Your assignment: Your output should be the listing itself, repeated exactly.

Records for processing:
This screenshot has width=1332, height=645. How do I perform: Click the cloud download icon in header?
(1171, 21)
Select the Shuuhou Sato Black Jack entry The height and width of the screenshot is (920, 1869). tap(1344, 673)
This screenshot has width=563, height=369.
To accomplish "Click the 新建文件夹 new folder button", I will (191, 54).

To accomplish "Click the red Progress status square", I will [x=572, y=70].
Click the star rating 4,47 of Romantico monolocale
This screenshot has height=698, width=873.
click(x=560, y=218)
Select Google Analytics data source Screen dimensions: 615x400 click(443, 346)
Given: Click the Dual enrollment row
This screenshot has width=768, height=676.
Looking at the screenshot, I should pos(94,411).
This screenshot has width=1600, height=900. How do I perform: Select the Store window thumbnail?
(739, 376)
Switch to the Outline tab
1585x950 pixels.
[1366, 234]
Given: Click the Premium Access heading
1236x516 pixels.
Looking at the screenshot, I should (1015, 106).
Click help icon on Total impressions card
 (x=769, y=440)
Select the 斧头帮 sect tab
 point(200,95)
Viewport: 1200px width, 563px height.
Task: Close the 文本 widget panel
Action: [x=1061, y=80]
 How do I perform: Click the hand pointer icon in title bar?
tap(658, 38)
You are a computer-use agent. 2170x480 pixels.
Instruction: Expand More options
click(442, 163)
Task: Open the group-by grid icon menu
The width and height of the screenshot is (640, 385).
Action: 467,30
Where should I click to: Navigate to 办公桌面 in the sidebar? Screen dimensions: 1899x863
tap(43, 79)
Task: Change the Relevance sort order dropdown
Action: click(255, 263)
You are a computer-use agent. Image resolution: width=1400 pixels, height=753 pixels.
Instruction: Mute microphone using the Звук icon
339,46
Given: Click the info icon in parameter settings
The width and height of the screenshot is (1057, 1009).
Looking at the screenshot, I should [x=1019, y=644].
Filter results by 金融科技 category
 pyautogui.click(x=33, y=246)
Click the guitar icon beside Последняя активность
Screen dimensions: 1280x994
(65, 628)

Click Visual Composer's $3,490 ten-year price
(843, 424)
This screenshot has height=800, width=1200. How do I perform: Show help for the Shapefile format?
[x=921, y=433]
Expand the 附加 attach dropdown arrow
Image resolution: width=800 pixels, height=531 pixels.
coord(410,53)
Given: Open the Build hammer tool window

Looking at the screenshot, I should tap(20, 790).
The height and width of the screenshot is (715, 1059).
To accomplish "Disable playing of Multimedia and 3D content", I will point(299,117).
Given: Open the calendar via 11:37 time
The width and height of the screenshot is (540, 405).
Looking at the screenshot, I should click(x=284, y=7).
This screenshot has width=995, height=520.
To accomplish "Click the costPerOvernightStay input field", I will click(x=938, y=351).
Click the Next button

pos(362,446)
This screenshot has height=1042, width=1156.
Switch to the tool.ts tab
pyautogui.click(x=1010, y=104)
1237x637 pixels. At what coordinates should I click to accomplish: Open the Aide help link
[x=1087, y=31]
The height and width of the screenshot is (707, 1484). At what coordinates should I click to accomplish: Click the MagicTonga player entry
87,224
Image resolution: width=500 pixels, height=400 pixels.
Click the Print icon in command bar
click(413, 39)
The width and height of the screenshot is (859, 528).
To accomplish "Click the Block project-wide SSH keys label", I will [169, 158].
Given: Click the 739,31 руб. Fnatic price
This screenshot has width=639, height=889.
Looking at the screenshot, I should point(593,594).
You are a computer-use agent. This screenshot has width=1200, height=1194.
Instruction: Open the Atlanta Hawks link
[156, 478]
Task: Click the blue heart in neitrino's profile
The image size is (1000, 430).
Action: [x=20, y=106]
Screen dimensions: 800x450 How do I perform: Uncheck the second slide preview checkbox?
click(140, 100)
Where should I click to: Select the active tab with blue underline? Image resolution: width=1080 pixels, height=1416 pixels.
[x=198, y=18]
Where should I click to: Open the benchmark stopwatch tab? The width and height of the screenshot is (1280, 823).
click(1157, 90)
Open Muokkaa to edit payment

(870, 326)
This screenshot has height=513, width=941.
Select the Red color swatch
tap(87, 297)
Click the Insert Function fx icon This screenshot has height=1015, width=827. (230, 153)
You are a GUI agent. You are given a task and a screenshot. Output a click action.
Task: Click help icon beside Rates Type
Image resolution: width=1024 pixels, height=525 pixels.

Completed task:
This screenshot has width=1332, height=645. How do I perform: Click the cloud download icon in header?
(1171, 21)
Select the Shuuhou Sato Black Jack entry The height and width of the screenshot is (920, 1869). tap(1344, 673)
This screenshot has width=563, height=369.
To accomplish "Click the 新建文件夹 new folder button", I will (191, 54).

To accomplish "Click the red Progress status square", I will [x=572, y=70].
Click the star rating 4,47 of Romantico monolocale
This screenshot has height=698, width=873.
click(x=560, y=218)
Select Google Analytics data source Screen dimensions: 615x400 click(443, 346)
Given: Click the Dual enrollment row
This screenshot has width=768, height=676.
Looking at the screenshot, I should pos(94,411).
This screenshot has width=1600, height=900. How do I perform: Select the Store window thumbnail?
(739, 376)
Switch to the Outline tab
1585x950 pixels.
[1366, 234]
Given: Click the Premium Access heading
1236x516 pixels.
Looking at the screenshot, I should (1015, 106).
Click help icon on Total impressions card
 (x=769, y=440)
Select the 斧头帮 sect tab
 point(200,95)
Viewport: 1200px width, 563px height.
Task: Close the 文本 widget panel
Action: [x=1061, y=80]
 How do I perform: Click the hand pointer icon in title bar?
tap(658, 38)
You are a computer-use agent. 2170x480 pixels.
Instruction: Expand More options
click(442, 163)
Task: Open the group-by grid icon menu
The width and height of the screenshot is (640, 385).
Action: 467,30
Where should I click to: Navigate to 办公桌面 in the sidebar? Screen dimensions: 1899x863
tap(43, 79)
Task: Change the Relevance sort order dropdown
Action: click(255, 263)
You are a computer-use agent. Image resolution: width=1400 pixels, height=753 pixels.
Instruction: Mute microphone using the Звук icon
339,46
Given: Click the info icon in parameter settings
The width and height of the screenshot is (1057, 1009).
Looking at the screenshot, I should [x=1019, y=644].
Filter results by 金融科技 category
 pyautogui.click(x=33, y=246)
Click the guitar icon beside Последняя активность
Screen dimensions: 1280x994
(65, 628)

Click Visual Composer's $3,490 ten-year price
(843, 424)
This screenshot has height=800, width=1200. How do I perform: Show help for the Shapefile format?
[x=921, y=433]
Expand the 附加 attach dropdown arrow
Image resolution: width=800 pixels, height=531 pixels.
coord(410,53)
Given: Open the Build hammer tool window

Looking at the screenshot, I should tap(20, 790).
The height and width of the screenshot is (715, 1059).
To accomplish "Disable playing of Multimedia and 3D content", I will point(299,117).
Given: Open the calendar via 11:37 time
The width and height of the screenshot is (540, 405).
Looking at the screenshot, I should click(x=284, y=7).
This screenshot has width=995, height=520.
To accomplish "Click the costPerOvernightStay input field", I will click(x=938, y=351).
Click the Next button

pos(362,446)
This screenshot has height=1042, width=1156.
Switch to the tool.ts tab
pyautogui.click(x=1010, y=104)
1237x637 pixels. At what coordinates should I click to accomplish: Open the Aide help link
[x=1087, y=31]
The height and width of the screenshot is (707, 1484). At what coordinates should I click to accomplish: Click the MagicTonga player entry
87,224
Image resolution: width=500 pixels, height=400 pixels.
Click the Print icon in command bar
click(413, 39)
The width and height of the screenshot is (859, 528).
To accomplish "Click the Block project-wide SSH keys label", I will [169, 158].
Given: Click the 739,31 руб. Fnatic price
This screenshot has width=639, height=889.
Looking at the screenshot, I should point(593,594).
You are a computer-use agent. This screenshot has width=1200, height=1194.
Instruction: Open the Atlanta Hawks link
[156, 478]
Task: Click the blue heart in neitrino's profile
The image size is (1000, 430).
Action: [x=20, y=106]
Screen dimensions: 800x450 How do I perform: Uncheck the second slide preview checkbox?
click(140, 100)
Where should I click to: Select the active tab with blue underline? Image resolution: width=1080 pixels, height=1416 pixels.
[x=198, y=18]
Where should I click to: Open the benchmark stopwatch tab? The width and height of the screenshot is (1280, 823).
click(1157, 90)
Open Muokkaa to edit payment

(870, 326)
This screenshot has height=513, width=941.
Select the Red color swatch
tap(87, 297)
Click the Insert Function fx icon This screenshot has height=1015, width=827. (230, 153)
You are a GUI agent. You are given a task and a screenshot. Output a click action.
Task: Click help icon beside Rates Type
Image resolution: width=1024 pixels, height=525 pixels.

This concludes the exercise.